Батюшка сидит задумавшись, руки прижаты к груди. Если бы не башлык и валенки — ну, прямо святой, из тех, какими вся церковь внутри расписана. Старчески безгрешное лицо его и впрямь как у святого — так оно далеко от жалких мирских забот, земных печалей и страстей человеческих. Но сами земные печали, видно, не желают оставить батюшку Герасима. Он начинает покашливать — чем дальше, тем больше, и вот уже кашель трясет его всего, впалая грудь его, заросшая кудрявой сивой шерстью, ходит ходуном, точно мех в кузне Остапа…
Довольный своей разведкой, я возвращаюсь домой. Даже поповский Полкан не учуял моего прихода. Выслушав меня, отец, вместо ожидаемой похвалы, говорит мне: «Ну пошли к рабу божьему Герасиму». Вид у отца какой-то непривычный, лукаво–озабоченный. Странно. Я наконец догадываюсь, что отцу хочется поговорить с батюшкой о свадьбе Степана и Горпины. Но зачем он меня берет с собой?
— «Отче наш» ты, конечно, знаешь? — по дороге уточняет отец. — Спросит батюшка, говори: «Знаю». И не стесняйся, прочти ему молитву. Не спеши только, слова не глотай. С чувством, с толком, с расстановкой. Ну, давай; если собьешься, подмогну: «Отче наш, иже еси на небеси, да святится имя твое, да приидет царствие твое, да будет воля твоя, яко на небеси и на земле».

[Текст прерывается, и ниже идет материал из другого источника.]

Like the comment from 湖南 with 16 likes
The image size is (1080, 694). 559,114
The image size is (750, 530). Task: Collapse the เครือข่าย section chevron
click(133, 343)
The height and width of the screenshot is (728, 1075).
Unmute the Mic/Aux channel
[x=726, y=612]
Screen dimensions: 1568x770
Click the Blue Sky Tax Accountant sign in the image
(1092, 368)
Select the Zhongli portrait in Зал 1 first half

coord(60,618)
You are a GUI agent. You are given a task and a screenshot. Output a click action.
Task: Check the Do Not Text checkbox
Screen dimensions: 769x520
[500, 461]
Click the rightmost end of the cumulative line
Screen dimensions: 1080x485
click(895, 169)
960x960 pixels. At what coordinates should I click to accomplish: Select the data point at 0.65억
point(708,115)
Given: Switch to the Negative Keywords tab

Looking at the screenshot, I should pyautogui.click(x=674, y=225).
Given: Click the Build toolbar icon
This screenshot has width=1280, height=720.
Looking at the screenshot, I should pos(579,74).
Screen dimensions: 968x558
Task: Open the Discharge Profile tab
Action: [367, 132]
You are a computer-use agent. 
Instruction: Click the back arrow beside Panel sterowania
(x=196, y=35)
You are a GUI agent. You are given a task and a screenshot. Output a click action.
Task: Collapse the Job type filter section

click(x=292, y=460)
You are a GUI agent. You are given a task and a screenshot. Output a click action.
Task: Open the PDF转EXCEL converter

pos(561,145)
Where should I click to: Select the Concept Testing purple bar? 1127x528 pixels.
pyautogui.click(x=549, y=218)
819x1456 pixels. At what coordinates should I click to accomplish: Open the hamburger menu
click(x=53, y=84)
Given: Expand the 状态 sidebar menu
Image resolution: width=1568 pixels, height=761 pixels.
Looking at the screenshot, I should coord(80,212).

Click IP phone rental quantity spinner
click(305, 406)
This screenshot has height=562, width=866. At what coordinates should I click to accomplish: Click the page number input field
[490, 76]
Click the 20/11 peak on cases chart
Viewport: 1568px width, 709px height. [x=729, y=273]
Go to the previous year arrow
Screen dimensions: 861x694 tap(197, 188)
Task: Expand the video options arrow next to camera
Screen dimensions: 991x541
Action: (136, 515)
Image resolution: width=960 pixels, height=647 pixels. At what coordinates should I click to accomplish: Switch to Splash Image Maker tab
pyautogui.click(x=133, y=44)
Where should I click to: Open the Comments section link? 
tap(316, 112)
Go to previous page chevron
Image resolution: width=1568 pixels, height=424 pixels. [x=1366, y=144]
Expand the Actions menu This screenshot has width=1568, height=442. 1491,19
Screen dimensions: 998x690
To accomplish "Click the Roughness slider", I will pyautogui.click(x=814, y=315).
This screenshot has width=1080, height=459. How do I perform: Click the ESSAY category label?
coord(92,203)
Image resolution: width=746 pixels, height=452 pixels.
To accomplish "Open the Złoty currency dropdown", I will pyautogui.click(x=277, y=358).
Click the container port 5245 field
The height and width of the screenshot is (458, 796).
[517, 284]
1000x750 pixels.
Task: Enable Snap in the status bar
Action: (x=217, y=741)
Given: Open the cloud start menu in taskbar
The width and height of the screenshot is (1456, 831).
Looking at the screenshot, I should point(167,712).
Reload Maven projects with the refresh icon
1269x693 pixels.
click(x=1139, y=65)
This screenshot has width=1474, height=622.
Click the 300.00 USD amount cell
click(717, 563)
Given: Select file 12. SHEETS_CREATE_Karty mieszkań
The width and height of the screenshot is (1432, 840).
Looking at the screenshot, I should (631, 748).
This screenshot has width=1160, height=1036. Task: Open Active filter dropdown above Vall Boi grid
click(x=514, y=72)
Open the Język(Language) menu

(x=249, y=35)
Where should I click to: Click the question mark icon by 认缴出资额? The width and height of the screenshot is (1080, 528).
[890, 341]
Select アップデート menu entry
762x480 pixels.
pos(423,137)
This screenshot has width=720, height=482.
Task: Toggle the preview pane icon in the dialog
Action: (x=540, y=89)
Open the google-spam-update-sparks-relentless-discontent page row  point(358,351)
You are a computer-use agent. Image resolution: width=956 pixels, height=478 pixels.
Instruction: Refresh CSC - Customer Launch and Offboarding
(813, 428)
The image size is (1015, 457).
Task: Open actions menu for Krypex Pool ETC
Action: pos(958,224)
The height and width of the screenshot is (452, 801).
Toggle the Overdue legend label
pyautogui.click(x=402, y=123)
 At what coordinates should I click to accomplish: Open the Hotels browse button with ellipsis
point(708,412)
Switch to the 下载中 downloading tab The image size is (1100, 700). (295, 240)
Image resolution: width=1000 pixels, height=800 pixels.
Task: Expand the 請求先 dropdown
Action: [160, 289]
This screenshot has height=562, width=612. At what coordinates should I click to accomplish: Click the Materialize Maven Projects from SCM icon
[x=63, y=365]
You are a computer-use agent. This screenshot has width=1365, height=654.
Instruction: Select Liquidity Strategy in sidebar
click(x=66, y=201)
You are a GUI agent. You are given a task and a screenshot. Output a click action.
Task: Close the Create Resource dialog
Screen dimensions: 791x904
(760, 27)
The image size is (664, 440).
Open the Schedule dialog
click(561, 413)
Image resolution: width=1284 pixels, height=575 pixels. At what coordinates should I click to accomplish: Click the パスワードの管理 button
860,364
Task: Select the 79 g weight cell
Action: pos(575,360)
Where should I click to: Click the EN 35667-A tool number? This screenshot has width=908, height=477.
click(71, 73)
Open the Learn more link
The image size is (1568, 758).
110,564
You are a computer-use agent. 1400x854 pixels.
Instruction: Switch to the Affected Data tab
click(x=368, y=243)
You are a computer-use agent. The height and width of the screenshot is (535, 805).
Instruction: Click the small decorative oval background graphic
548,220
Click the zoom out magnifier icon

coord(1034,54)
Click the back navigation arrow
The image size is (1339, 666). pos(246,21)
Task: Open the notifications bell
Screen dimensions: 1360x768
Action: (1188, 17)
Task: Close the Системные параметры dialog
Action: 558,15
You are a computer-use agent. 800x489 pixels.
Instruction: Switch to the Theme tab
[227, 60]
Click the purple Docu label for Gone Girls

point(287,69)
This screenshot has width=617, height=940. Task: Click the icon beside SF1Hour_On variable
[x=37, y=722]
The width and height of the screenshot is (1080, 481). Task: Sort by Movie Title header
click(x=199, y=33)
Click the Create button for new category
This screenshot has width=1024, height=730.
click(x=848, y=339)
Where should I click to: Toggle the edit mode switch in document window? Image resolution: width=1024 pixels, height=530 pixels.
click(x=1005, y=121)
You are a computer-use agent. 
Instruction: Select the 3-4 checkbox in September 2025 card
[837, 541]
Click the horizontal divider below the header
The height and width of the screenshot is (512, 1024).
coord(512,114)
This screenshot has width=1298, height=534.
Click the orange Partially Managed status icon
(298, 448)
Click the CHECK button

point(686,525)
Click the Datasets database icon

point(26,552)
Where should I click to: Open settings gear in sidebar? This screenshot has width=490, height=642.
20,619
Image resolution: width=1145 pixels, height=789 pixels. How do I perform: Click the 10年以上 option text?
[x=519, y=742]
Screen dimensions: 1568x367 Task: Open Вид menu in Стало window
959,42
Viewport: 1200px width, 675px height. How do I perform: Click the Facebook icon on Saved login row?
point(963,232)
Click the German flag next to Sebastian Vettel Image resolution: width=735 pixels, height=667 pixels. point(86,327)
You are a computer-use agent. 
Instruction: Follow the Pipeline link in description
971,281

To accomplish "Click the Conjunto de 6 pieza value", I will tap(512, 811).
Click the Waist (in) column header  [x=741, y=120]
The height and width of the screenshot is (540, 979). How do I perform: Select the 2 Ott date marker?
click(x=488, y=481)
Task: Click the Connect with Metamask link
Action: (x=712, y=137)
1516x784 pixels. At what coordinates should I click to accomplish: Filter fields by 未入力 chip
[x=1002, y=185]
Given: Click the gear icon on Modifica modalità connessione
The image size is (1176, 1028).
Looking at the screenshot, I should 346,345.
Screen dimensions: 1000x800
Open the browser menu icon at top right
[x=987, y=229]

Я едва успеваю за отцом. Я удивлен, что отец не молится, а молитву знает! И словно догадываясь об этом, отец говорит:
— Молитвы знать — не грешно! Люди их придумали, а не бог. Значит, и смысл вложили, и лад. Зря, что ли, на душу воздействуют? Значит, молитва — что та же песня или тот же стишок. Это я признаю!
Но вот уже мы втроем сидим на поповской скамейке. Грозди сирени торчат над нами как сизо–лиловые факелы. А в глубине шатра сиреневого, в истоме мирно квохчут поповские куры. К благоуханию цветущей сирени, резеды, анютиных глазок, бархоток и похожих на задиристых рыжих петухов королевских кудрей, то там, то здесь натыканных в палисаде, примешивается резкий запах свежего куриного помета.